◆ EXERCISE REQUIREMENTS: An exact repetition of the listing is required.

◆ SUPPLIED ENTRIES:

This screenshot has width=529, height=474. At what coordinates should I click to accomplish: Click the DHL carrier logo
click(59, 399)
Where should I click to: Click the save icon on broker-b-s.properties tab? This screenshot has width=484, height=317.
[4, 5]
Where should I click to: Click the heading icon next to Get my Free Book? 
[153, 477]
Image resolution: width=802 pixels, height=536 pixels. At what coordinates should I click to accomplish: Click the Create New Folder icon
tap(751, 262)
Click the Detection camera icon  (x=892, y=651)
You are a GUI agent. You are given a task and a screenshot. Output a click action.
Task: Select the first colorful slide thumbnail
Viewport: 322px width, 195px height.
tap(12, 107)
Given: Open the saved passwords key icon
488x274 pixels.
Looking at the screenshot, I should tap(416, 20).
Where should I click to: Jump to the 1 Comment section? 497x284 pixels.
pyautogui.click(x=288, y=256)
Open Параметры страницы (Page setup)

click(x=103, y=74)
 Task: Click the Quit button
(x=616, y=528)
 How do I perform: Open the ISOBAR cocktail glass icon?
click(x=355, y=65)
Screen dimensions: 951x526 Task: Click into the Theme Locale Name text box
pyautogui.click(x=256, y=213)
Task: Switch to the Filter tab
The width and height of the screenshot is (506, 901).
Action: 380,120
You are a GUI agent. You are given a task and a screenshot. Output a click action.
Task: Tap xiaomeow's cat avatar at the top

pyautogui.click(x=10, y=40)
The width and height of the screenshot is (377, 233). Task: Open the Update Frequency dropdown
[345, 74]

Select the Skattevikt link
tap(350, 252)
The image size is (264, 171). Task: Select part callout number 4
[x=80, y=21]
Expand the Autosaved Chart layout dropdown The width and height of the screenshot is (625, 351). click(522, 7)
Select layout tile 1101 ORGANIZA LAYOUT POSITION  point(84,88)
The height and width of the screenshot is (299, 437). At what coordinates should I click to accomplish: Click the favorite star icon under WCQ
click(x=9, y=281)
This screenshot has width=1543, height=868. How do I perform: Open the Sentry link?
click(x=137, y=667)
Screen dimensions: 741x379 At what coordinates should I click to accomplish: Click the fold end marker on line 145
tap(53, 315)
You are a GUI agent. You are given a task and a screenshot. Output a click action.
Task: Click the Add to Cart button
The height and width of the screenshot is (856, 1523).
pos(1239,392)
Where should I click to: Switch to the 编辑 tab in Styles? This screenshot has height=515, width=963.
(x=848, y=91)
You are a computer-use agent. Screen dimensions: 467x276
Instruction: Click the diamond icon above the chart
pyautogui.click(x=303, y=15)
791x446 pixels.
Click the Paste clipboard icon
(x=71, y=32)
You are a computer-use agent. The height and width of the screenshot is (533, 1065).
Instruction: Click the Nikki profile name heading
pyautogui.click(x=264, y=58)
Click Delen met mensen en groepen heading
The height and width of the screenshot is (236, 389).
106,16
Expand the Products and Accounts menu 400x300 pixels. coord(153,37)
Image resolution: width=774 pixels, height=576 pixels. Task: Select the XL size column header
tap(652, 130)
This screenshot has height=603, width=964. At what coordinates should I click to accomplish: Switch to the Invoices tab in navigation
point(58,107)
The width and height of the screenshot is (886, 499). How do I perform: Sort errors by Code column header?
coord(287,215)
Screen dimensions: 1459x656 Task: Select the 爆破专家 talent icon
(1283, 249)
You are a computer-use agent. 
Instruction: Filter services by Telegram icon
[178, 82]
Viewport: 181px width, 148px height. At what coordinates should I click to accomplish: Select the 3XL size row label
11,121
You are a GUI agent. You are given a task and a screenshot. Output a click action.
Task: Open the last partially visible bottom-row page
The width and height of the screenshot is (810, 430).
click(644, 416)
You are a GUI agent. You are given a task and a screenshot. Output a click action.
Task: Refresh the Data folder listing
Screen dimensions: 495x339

◆ TASK OUTPUT:
This screenshot has width=529, height=474. At what coordinates should I click to accomplish: Click the DHL carrier logo
click(59, 399)
Where should I click to: Click the save icon on broker-b-s.properties tab? This screenshot has width=484, height=317.
[4, 5]
Where should I click to: Click the heading icon next to Get my Free Book? 
[153, 477]
Image resolution: width=802 pixels, height=536 pixels. At what coordinates should I click to accomplish: Click the Create New Folder icon
tap(751, 262)
Click the Detection camera icon  (x=892, y=651)
You are a GUI agent. You are given a task and a screenshot. Output a click action.
Task: Select the first colorful slide thumbnail
Viewport: 322px width, 195px height.
tap(12, 107)
Given: Open the saved passwords key icon
488x274 pixels.
Looking at the screenshot, I should tap(416, 20).
Where should I click to: Jump to the 1 Comment section? 497x284 pixels.
pyautogui.click(x=288, y=256)
Open Параметры страницы (Page setup)

click(x=103, y=74)
 Task: Click the Quit button
(x=616, y=528)
 How do I perform: Open the ISOBAR cocktail glass icon?
click(x=355, y=65)
Screen dimensions: 951x526 Task: Click into the Theme Locale Name text box
pyautogui.click(x=256, y=213)
Task: Switch to the Filter tab
The width and height of the screenshot is (506, 901).
Action: 380,120
You are a GUI agent. You are given a task and a screenshot. Output a click action.
Task: Tap xiaomeow's cat avatar at the top

pyautogui.click(x=10, y=40)
The width and height of the screenshot is (377, 233). Task: Open the Update Frequency dropdown
[345, 74]

Select the Skattevikt link
tap(350, 252)
The image size is (264, 171). Task: Select part callout number 4
[x=80, y=21]
Expand the Autosaved Chart layout dropdown The width and height of the screenshot is (625, 351). click(522, 7)
Select layout tile 1101 ORGANIZA LAYOUT POSITION  point(84,88)
The height and width of the screenshot is (299, 437). At what coordinates should I click to accomplish: Click the favorite star icon under WCQ
click(x=9, y=281)
This screenshot has width=1543, height=868. How do I perform: Open the Sentry link?
click(x=137, y=667)
Screen dimensions: 741x379 At what coordinates should I click to accomplish: Click the fold end marker on line 145
tap(53, 315)
You are a GUI agent. You are given a task and a screenshot. Output a click action.
Task: Click the Add to Cart button
The height and width of the screenshot is (856, 1523).
pos(1239,392)
Where should I click to: Switch to the 编辑 tab in Styles? This screenshot has height=515, width=963.
(x=848, y=91)
You are a computer-use agent. Screen dimensions: 467x276
Instruction: Click the diamond icon above the chart
pyautogui.click(x=303, y=15)
791x446 pixels.
Click the Paste clipboard icon
(x=71, y=32)
You are a computer-use agent. The height and width of the screenshot is (533, 1065).
Instruction: Click the Nikki profile name heading
pyautogui.click(x=264, y=58)
Click Delen met mensen en groepen heading
The height and width of the screenshot is (236, 389).
106,16
Expand the Products and Accounts menu 400x300 pixels. coord(153,37)
Image resolution: width=774 pixels, height=576 pixels. Task: Select the XL size column header
tap(652, 130)
This screenshot has height=603, width=964. At what coordinates should I click to accomplish: Switch to the Invoices tab in navigation
point(58,107)
The width and height of the screenshot is (886, 499). How do I perform: Sort errors by Code column header?
coord(287,215)
Screen dimensions: 1459x656 Task: Select the 爆破专家 talent icon
(1283, 249)
You are a computer-use agent. 
Instruction: Filter services by Telegram icon
[178, 82]
Viewport: 181px width, 148px height. At what coordinates should I click to accomplish: Select the 3XL size row label
11,121
You are a GUI agent. You are given a task and a screenshot. Output a click action.
Task: Open the last partially visible bottom-row page
The width and height of the screenshot is (810, 430).
click(644, 416)
You are a GUI agent. You are given a task and a screenshot. Output a click action.
Task: Refresh the Data folder listing
Screen dimensions: 495x339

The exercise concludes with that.